» **THINGS TO DO**
**1)** In the text on circulation rheology, how might diffuse vascular sclerosis contribute to left ventricular hypertrophy? Answer in one to three sentences.
**2)** According to the text on circulation rheology, what does wall shear stress depend on?

Centre de Médecine Préventive Cardiovasculaire, INSERM CRI
Rheology of the circulation can be regarded as a branch of biomechanics related with vessel wall deformation and blood dynamics under mechanical stresses. The role of these forces in diffuse arterial rigidity, localized atherosclerotic plaque and thrombogenesis raise increasing interest in clinical research.
The mechanical stress related to intravascular pressure induces changes in the physical properties of the arterial wall (ie. arterial compliance, wall viscosity) which may contribute to the degenerative process of the arteries. The stress related to blood flow dynamics, or wall shear stress, which depends on blood viscosity and the velocity gradient at the arterial wall play an important role on the thickening and localization of arterial plaques in the vascular tree.
Arterial wall rigidity
Diffuse arterial rigidity, related to the sclerotic component of atherosclerosis, is detectable by the measurement of pulse-wave velocity (1), evaluated by simultaneously recording two arterial pulses (pressure or velocity by mecanography or Doppler ultrasound) at two different peripheral sites. Local arterial rigidity can be measured by recording the motion of the walls of the peripheral arteries (carotid or femoral) using an echotracking system (2). With aging, arteries progressively stiffen, dilate, and lenghten, and the arterial wall thickens. Chronic hypertension increased both diffuse and local arterial rigidity, but the arterial rigidity did not homogeneously affect the arterial tree (2). In diabetes mellitus with chronic elevation of blood glucose, arterial distensibility is decreased. It is likely that glycosylation (which is proportional to ambient glucose level) may reduce the elasticity of connective tissue in blood vessels. Smoking also has been demonstrated to increase aortic pulse wave velocity both in normotensive and hypertensive subjects independently of pressure and aging effects (1). The effect of smoking and hypertension on aortic rigidity were shown to be cumulative (1) (Figure 1).
|Figure 1: Pulse wave velocity in normotensive and hypertensive nonsmokers and smokers. From Levenson et al (1) with permission.|
The lack of relationship between aortic pulse wave velocity and total serum cholesterol has been reported in women as well as in men (3). Conflicting results have been reported concerning the arterial wall stiffness in atherosclerosis. Comparison of arterial pulse wave velocity in Chinese subjects with low incidence of atherosclerotic disease against values obtained in several Western populations with a higher incidence of atherosclerosis, showed a higher rather than lower pulse wave velocity in the Chinese population and a greater increase with increasing age (3). Diffuse vascular sclerosis might contribute to left ventricular hypertrophy by increasing pulsatile workload, and accelerate the degenerative processes in arterial walls submitted to higher pulsatile cyclic stress.

» **ENTRIES PROVIDED**
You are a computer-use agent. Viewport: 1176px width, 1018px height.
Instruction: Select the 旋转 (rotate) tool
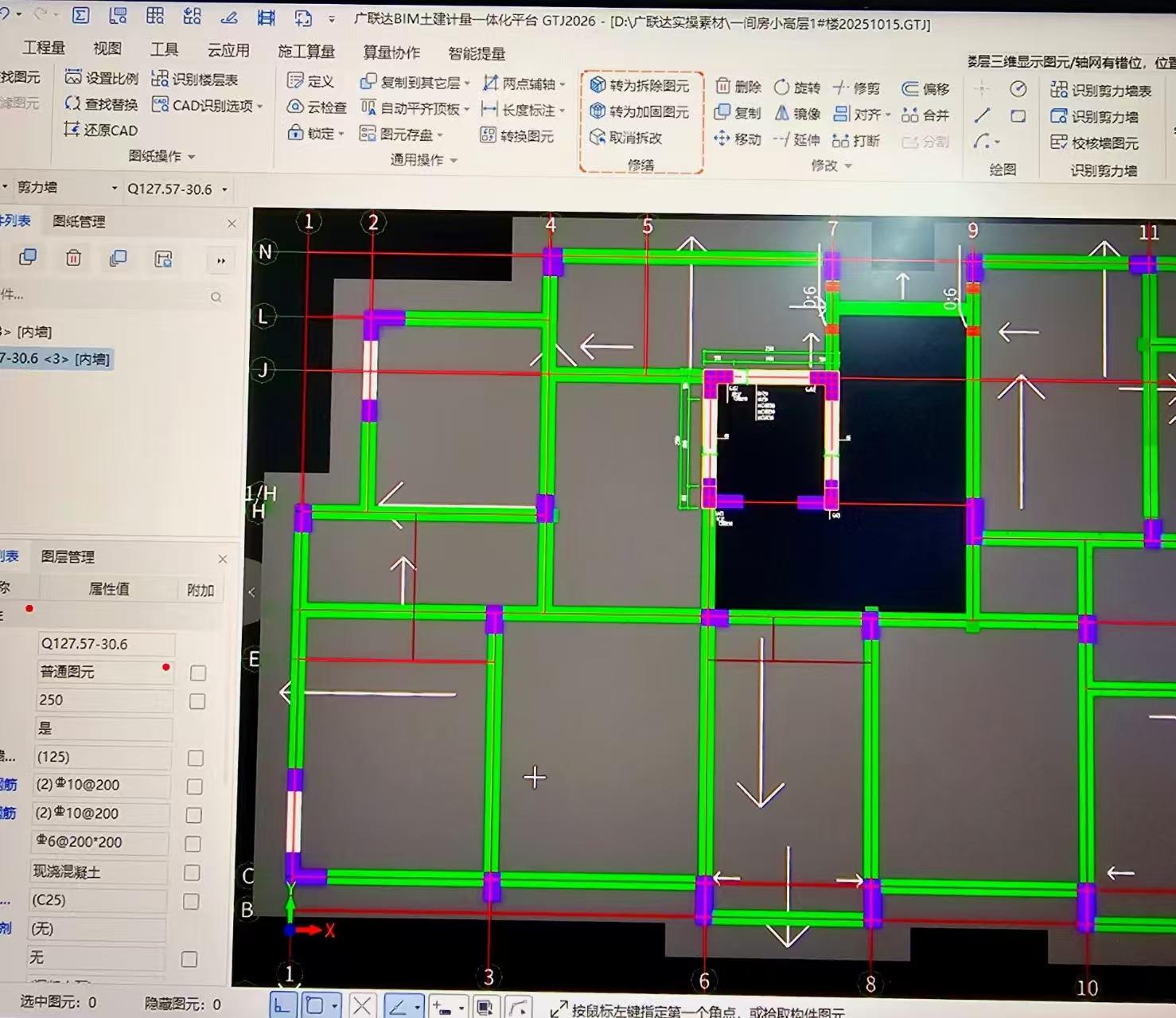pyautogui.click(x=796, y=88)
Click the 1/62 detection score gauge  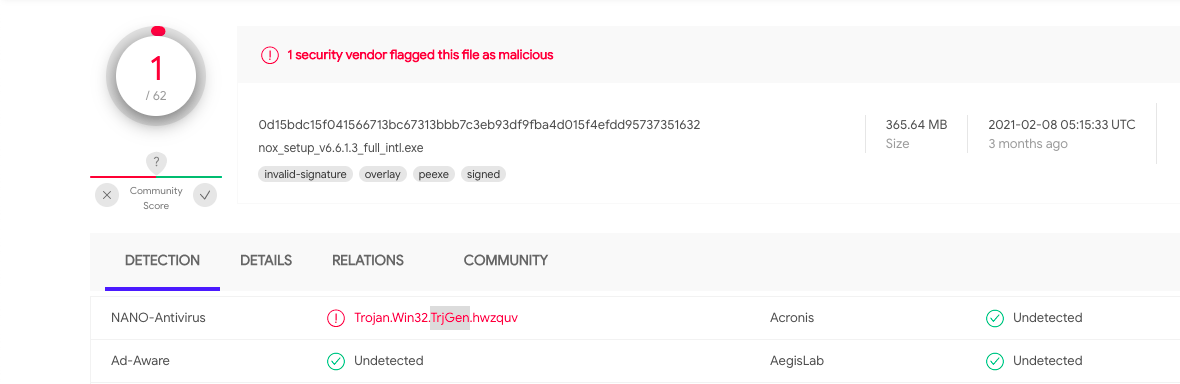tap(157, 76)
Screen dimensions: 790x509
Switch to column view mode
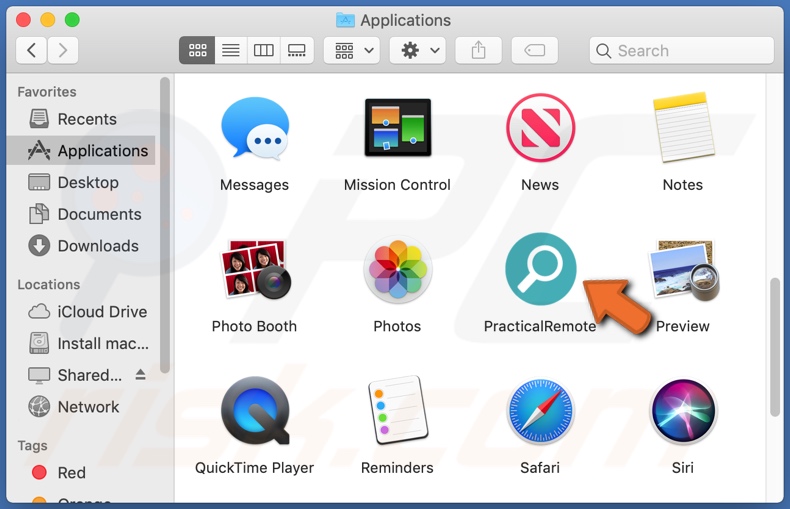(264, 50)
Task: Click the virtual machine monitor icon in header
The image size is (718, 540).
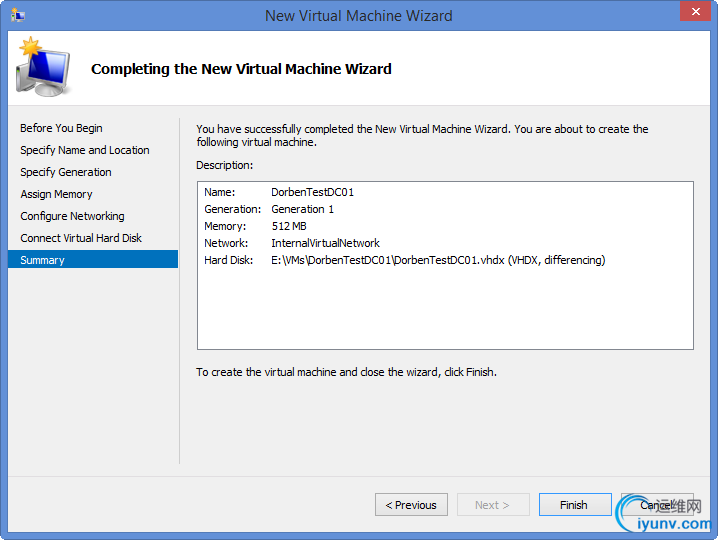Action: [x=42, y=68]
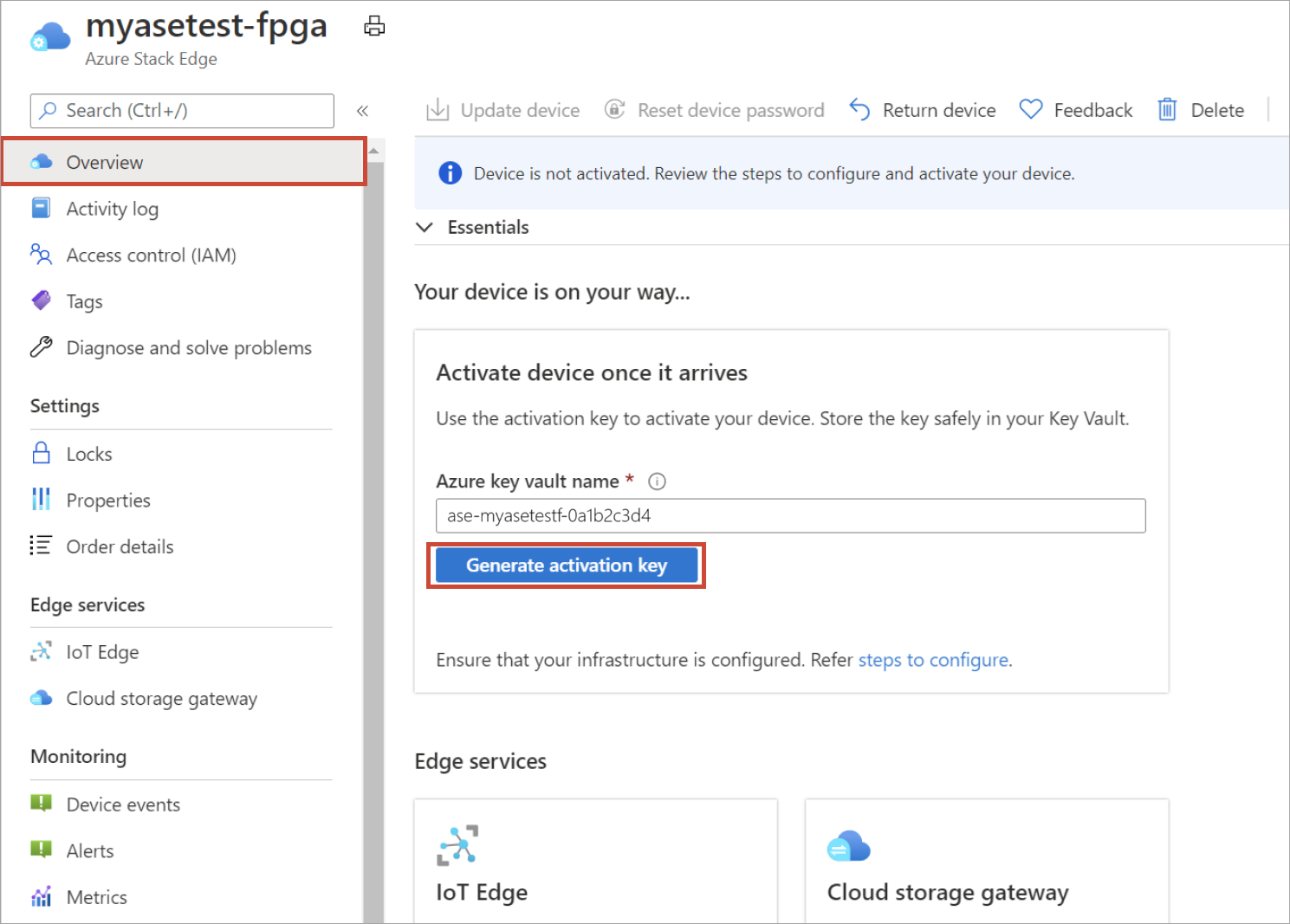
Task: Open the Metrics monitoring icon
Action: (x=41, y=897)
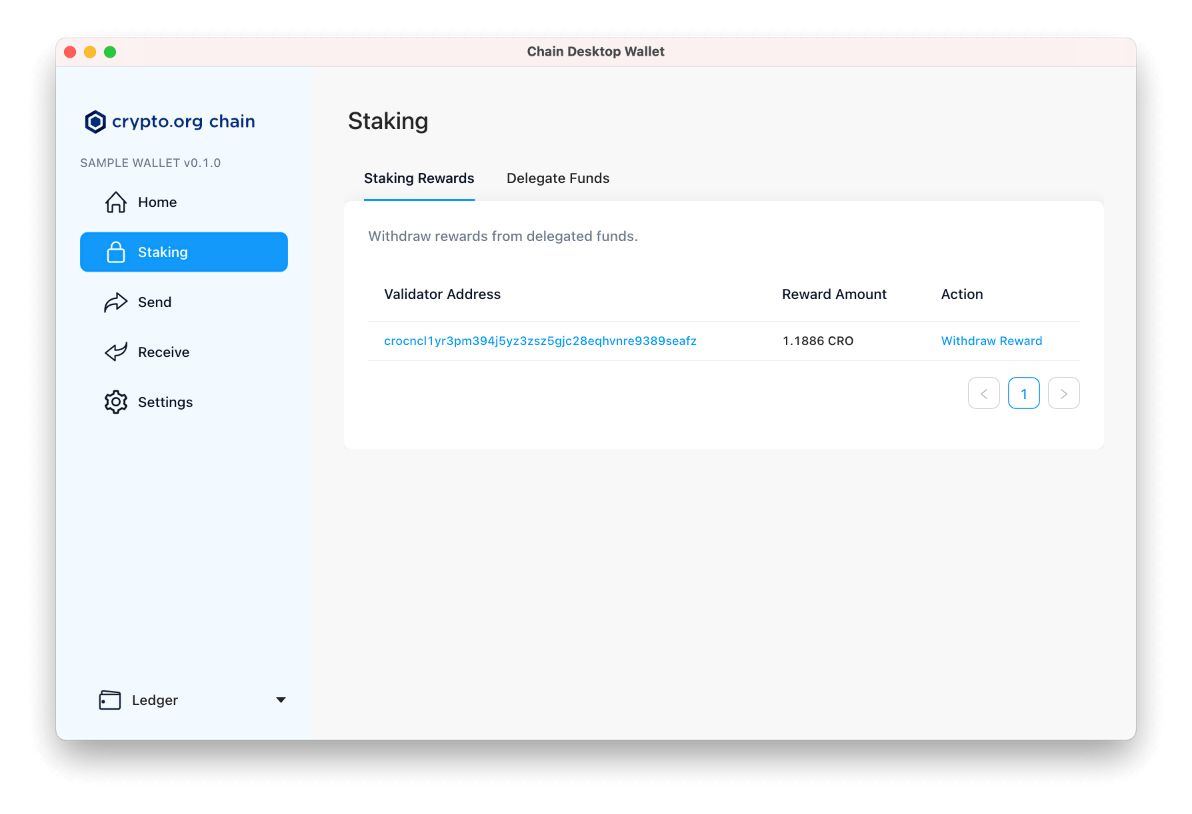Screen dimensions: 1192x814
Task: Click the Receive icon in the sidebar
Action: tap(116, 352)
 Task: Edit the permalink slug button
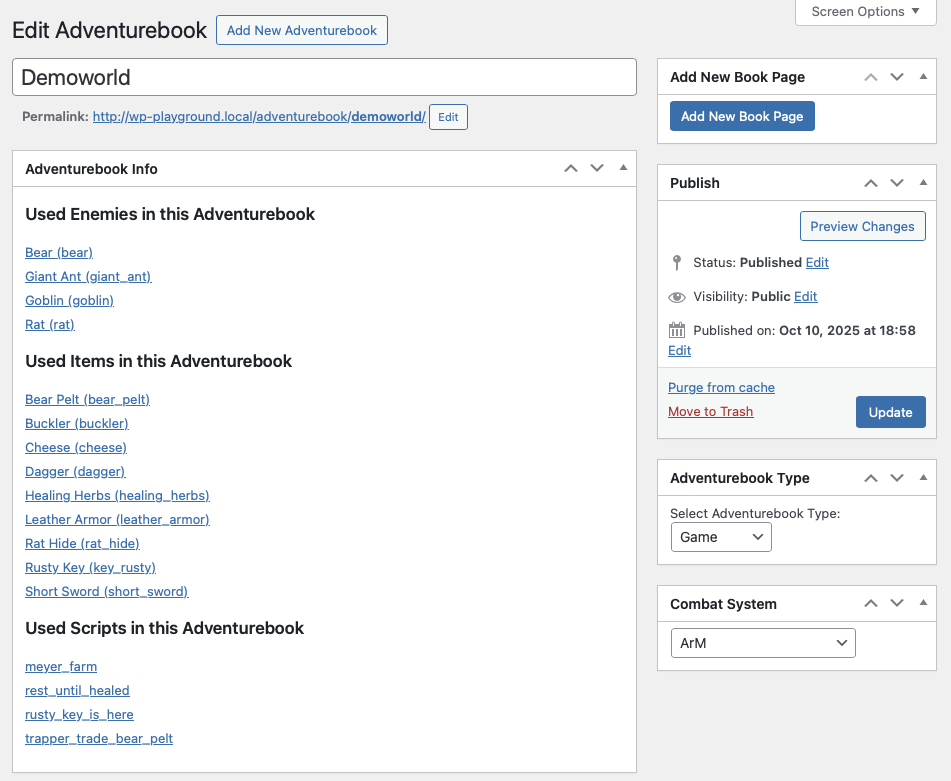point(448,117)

» **SOLUTIONS TO THE PROBLEMS**
**1)** Diffuse vascular sclerosis might contribute to left ventricular hypertrophy by increasing the pulsatile workload.

**2)** Blood viscosity and the velocity gradient at the arterial wall.